Liftr Insights, a pioneer in market intelligence driven by unique data, revealed data showing the first appearance of Azure’s Cobalt CPU on the ARM architecture.
Liftr data has shown the first appearance of the Cobalt CPU designed by Azure. These new instance types, first appearing in 21 different regions across 4 continents, are run on the ARM architecture and will complement the existing ARM-based instances at Azure, which were sold to Azure by Ampere Computing.
“Our customers and the supply chain has been talking about this shift to ‘home-grown’ coming for years,” says Tab Schadt, CEO of Liftr Insights. “Many years back, AWS forged ahead to prove the value of running instances on their own designs.”

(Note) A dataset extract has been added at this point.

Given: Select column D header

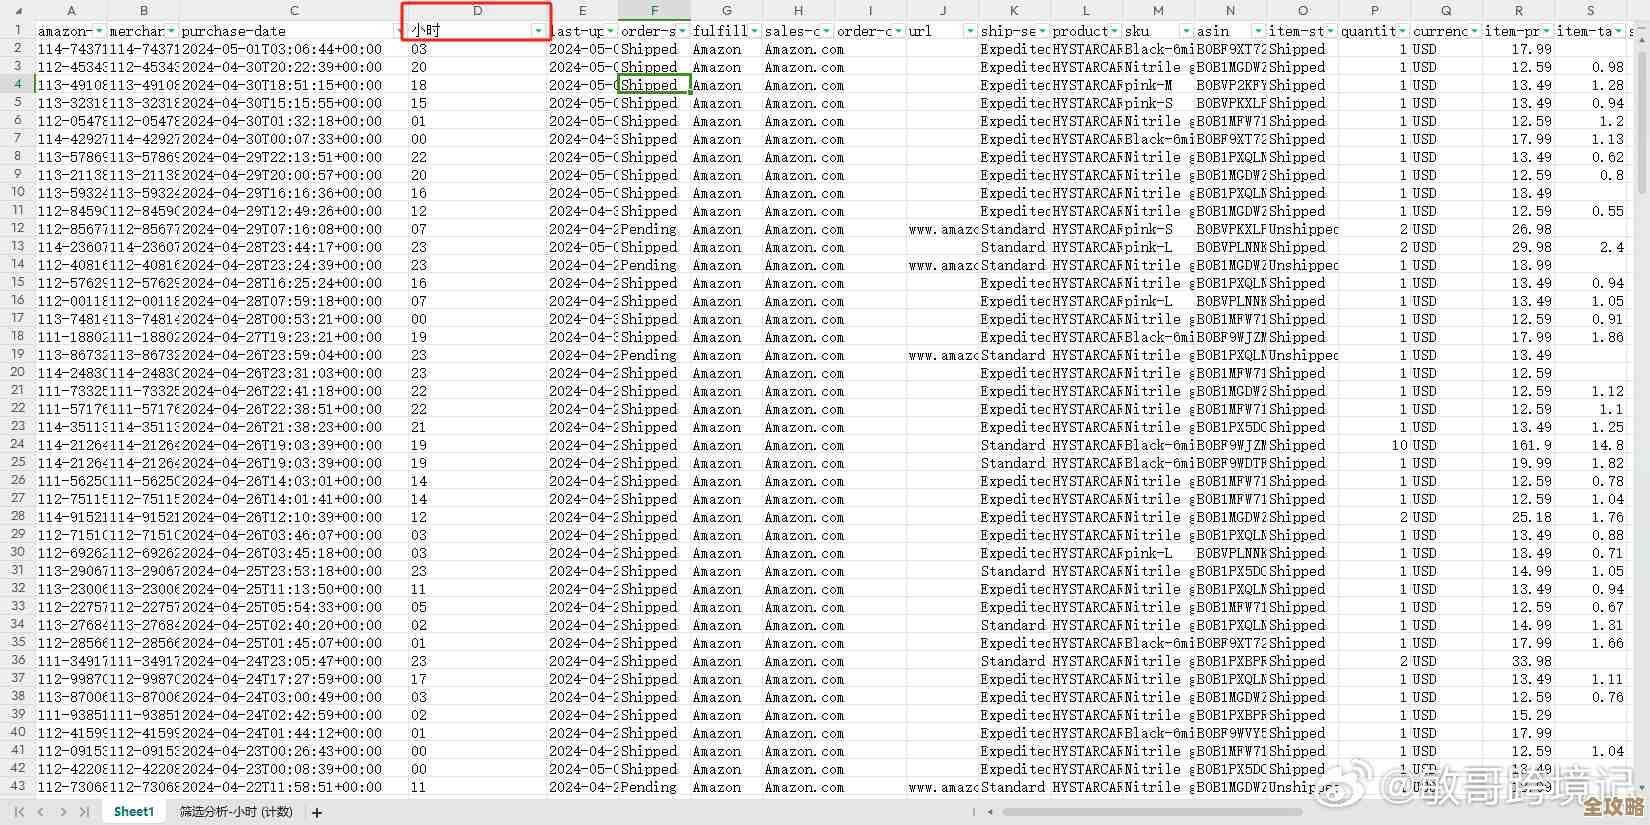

Intel and AMD are paying attention. While their sales to cloud providers have risen over the past few years, as shown by Liftr data, they were losing an increasing portion of the total market each month. That portion was going to ARM-based processors. While ARM represented 4.7% of public cloud CPUs at the end of 2021, it is close to representing 1 out of every 10 instances. For AWS, ARM is close to 1 out of 4 instances. While Azure has less ARM coverage, the introduction of Cobalt implies more growth of ARM is coming.
Ampere Computing is also watching these developments. After AWS’s initial success with their ARM-based instances, Graviton, all the other top cloud providers eventually adopted ARM using Ampere CPUs. Ampere grew from a few hundred instance types in 2021 to thousands and supporting 24.9% of the ARM instances in the cloud as of mid-2024.
“In addition to the power benefits of ARM, price-point is also a factor for enterprises,” says Schadt.
Liftr data show that the average price of the ARM-based instances on a pre-core basis is 50.5% the cost of x86 instances. This is even after a history of x86 prices per core decreases and ARM prices increases, according to Liftr Insights’ half-a-decade of history.